» **Source text**
Hello my dear blog-readers. This week’s blog is going to take a step away from the educational, and towards the personal. That’s right, my following blog posts are going to be dating blogs. Hooray! C’mon – you know you’re excited to read about my dating mishaps. I hope you can learn through my missteps, and if not, I hope that at least you will be entertained.
To begin, I must confess that I am in love with Mumford & Sons music. The following quote is from my favorite song of their’s, and it’s one that keeps popping up for me these days:
“You saw my pain washed out in the rain
Broken glass saw the blood run from my veins
But you saw no fault, no cracks in my heart
And you knelt beside my hope torn apart.” – ‘Ghosts that We Knew’
Beautiful, no? When I first heard this song, I sat in my car and cried that ugly cry we all hate to admit that we have. It was not pretty. I immediately thought of God, and how He loved me unconditionally through the good, the bad, and the worst-ever year of horrible-bad-unfortunate-things.
For me, the year 2012 definitely felt like the end of the world. Within a few months, I witnessed horrors over and over again at an old job; found out my parents were getting divorced; my boyfriend at the time broke up with me; and to top it all off, I got bronchitis. I spent days crying and coughing and shaking from flash backs and panic attacks. I laid awake at night, terrified to go to sleep because I knew I would have the same dream about being attacked or murdered. For weeks I was convinced that my life was over, that I was too broken to be healed, that I would never be healthy again, and worst of all, that I would never find a man who could love someone so broken.
About a month later I met Danger (the irony of his nickname is not lost on me). He smiled at me, and wooed me with talk of rock music and books, but I ran away thinking I was in no shape to date. I was broken beyond repair. I would not subject such a nice, cute guy to my revolving door of crazy, complete with Xanax and a lovely string of diagnoses: PTSD, OCD, and GAD. Why would anyone want to date me? Surely God took the vocation of marriage away from me by now.
But as usual, God had other ideas.
You see, Danger kept coming back. Over and over again. And eventually, the pull was so strong, I gave in. Being with him brought me peace like I’d never known before. I was calm near him. I could breathe around him. My prayer improved, I smiled more, and I started sleeping through the night.
It freaked me out.
I kept trying to push him away, convinced I wasn’t good enough. I got so stuck in my own misery and low self-worth, that I was pushing away the very thing I had begged God for: a helper. God was answering my prayers through Danger, and all I could do was run and hide behind the lie of my hopeless state.
Through prayer and work, Danger and I got through my panic attacks. We got through all the nights I would text him because I couldn’t fall asleep. We got through the moments I would freak out and push him away when he got too close. I got better at letting him love me, and at loving him fiercely amid all the anxiety.
Then a couple of weeks ago, I had a really intense therapy session. It left me jumpy and angry and scared. By the time evening rolled around, I was being a total brat to Danger. I wouldn’t let him get near me. I snapped at him. I was not a nice girlfriend. Finally, I started crying and the truth came out (in between ugly-cry sobs):
Me, “I’m too messed up. I’ll never get better! What if I get worse? What if I go crazy? I’m not worth it.”
Danger knelt in front of me and thought for a second. He took my hand and replied, “Brittany, even if all of that happens, which it won’t, but even if it does, that does not make you any less worthy of a husband. You would still have the same dignity as you have now. You would still be worth loving and caring for. God answered your prayer, remember?”

[Stored records]
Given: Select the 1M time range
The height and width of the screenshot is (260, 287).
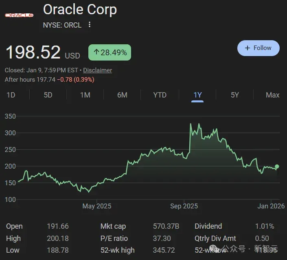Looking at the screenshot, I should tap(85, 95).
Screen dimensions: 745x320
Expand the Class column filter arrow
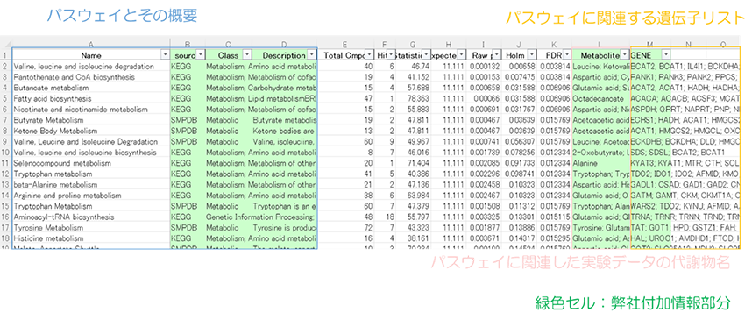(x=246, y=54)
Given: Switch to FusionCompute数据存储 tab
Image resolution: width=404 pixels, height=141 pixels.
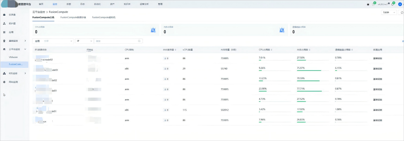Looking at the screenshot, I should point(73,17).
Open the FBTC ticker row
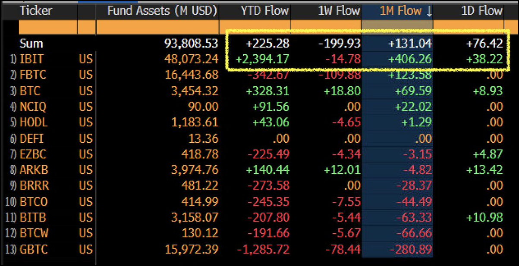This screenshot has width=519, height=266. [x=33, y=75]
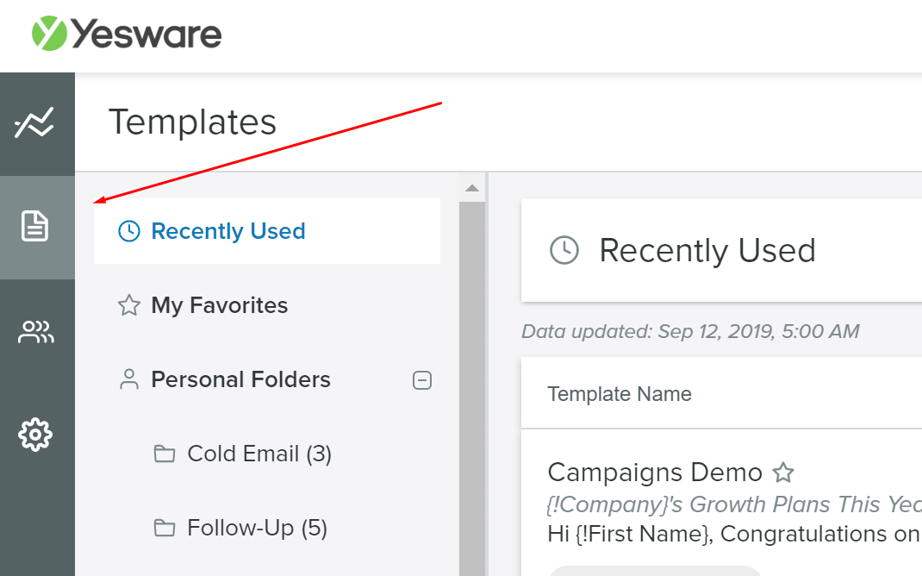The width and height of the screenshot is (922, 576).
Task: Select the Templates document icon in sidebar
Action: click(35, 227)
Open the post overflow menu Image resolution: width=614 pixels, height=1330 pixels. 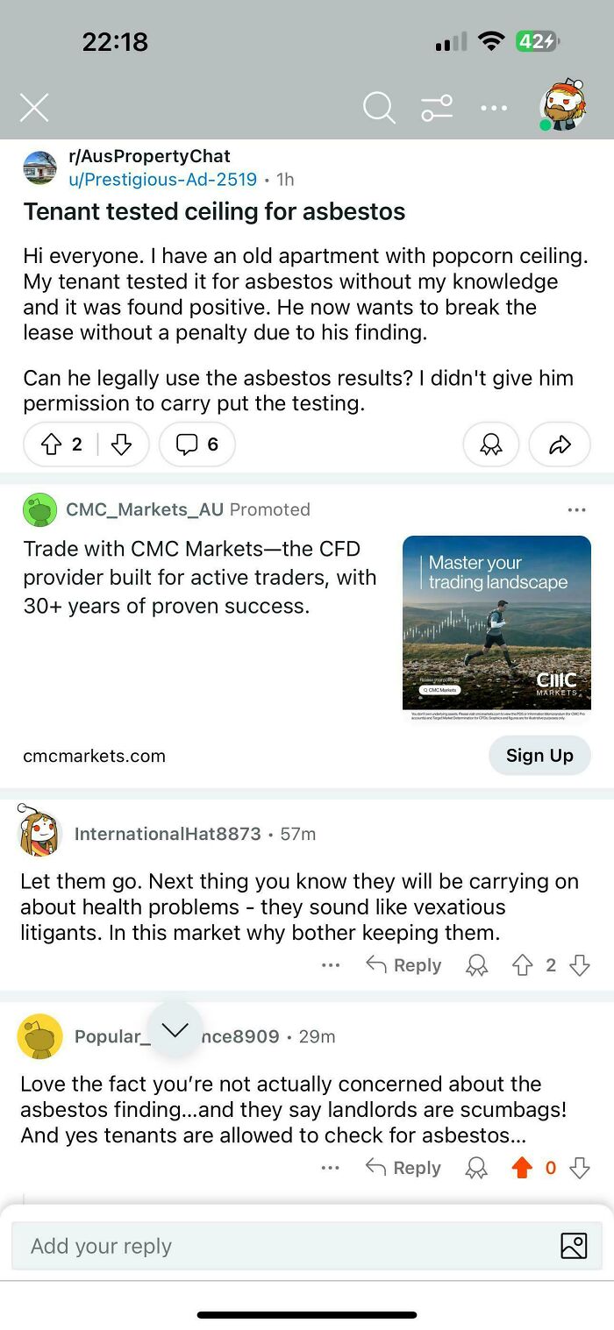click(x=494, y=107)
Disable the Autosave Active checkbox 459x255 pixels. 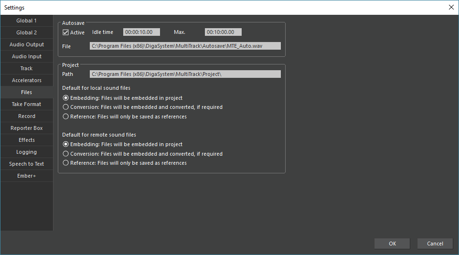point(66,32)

» **Task prompt**
In the blog post, which Mumford & Sons song are the quoted lyrics from? None of the stored records are needed here.

» **Output of the task**
The lyrics are from "Ghosts that We Knew."